The submission process attaches a timestamp so I know when you submitted (down to the second). The
closest submission I have ever received to the deadline is 7 seconds.
If the submission deadline is approaching and you cannot get this process to work, send email
gtowell@brynmawr.edu with all of your files attached. I will accept this for assignment 2 ONLY. You should also find me so that we can work out what went wrong and so that it does not go wrong next time.

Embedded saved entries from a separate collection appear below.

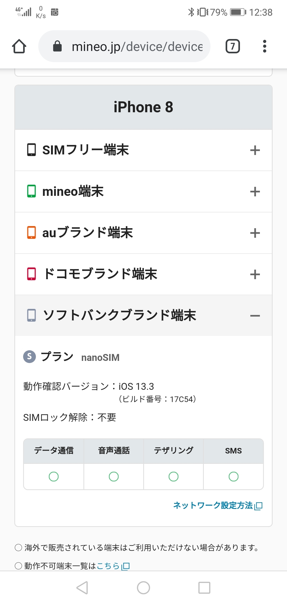
Task: Tap the gray S plan badge
Action: point(29,356)
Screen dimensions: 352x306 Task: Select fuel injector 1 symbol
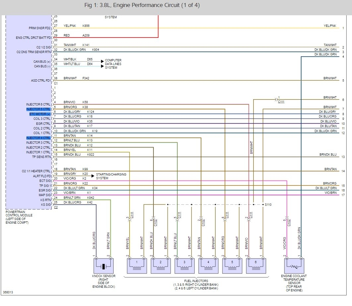(x=136, y=265)
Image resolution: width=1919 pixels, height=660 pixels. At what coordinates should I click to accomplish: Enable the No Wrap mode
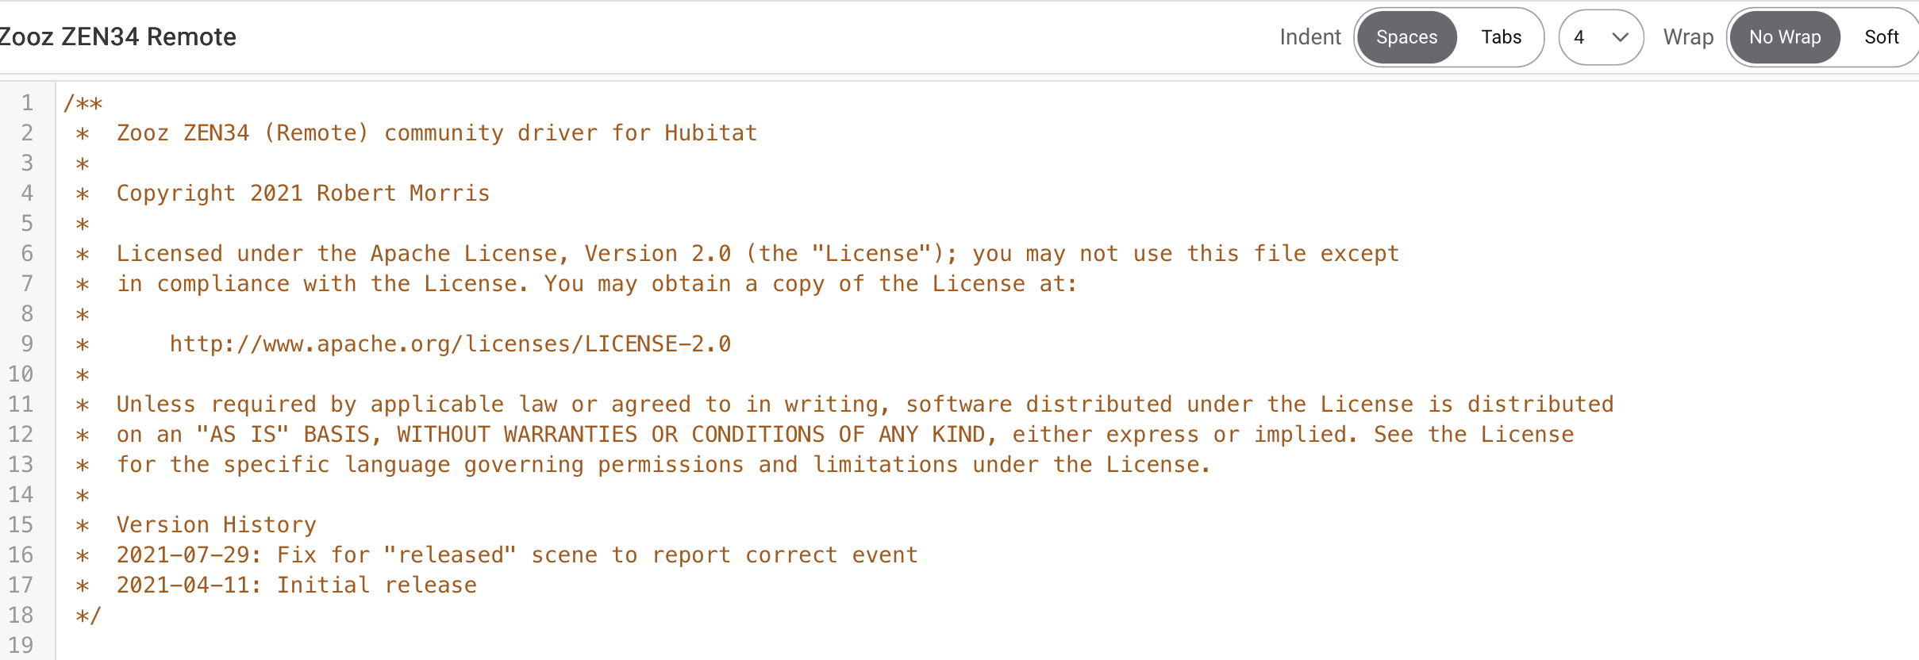pos(1785,37)
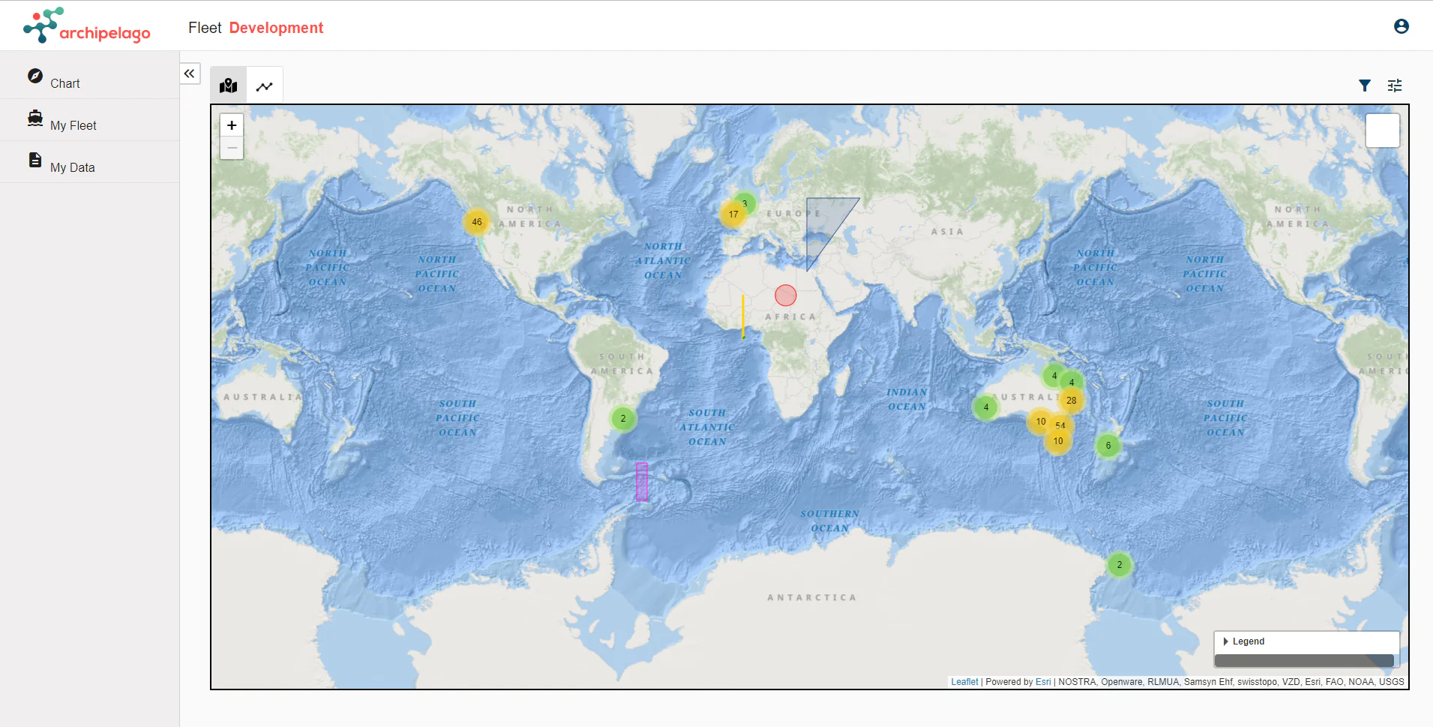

The submission should include the following items:
- README:
- This file should follow the format of this sample README
-
- Source files
- All of them
- Question answers
- If separate from readme.
- Data files used:
- Be sure to include any non-standard data files uses. (Rare)
-
DO NOT INCLUDE:
- Data files that are read from the class site. Do include any of your own data
files.
Again: Once you have everything you want to submit in the HW2 directory within
/home/YOU/245/
- Go to the directory /home/YOU/245
- Enter /home/gtowell/bin/submit -c 245 -p 2 -d HW2
If this worked you will get a message with the word "success". If you cannot achieve success and the deadline is
approaching, send me email. We can set up a meeting to work out your problems. The email will establish that you
intended to submit. Once you send the email, do not change the files that you were trying to submit.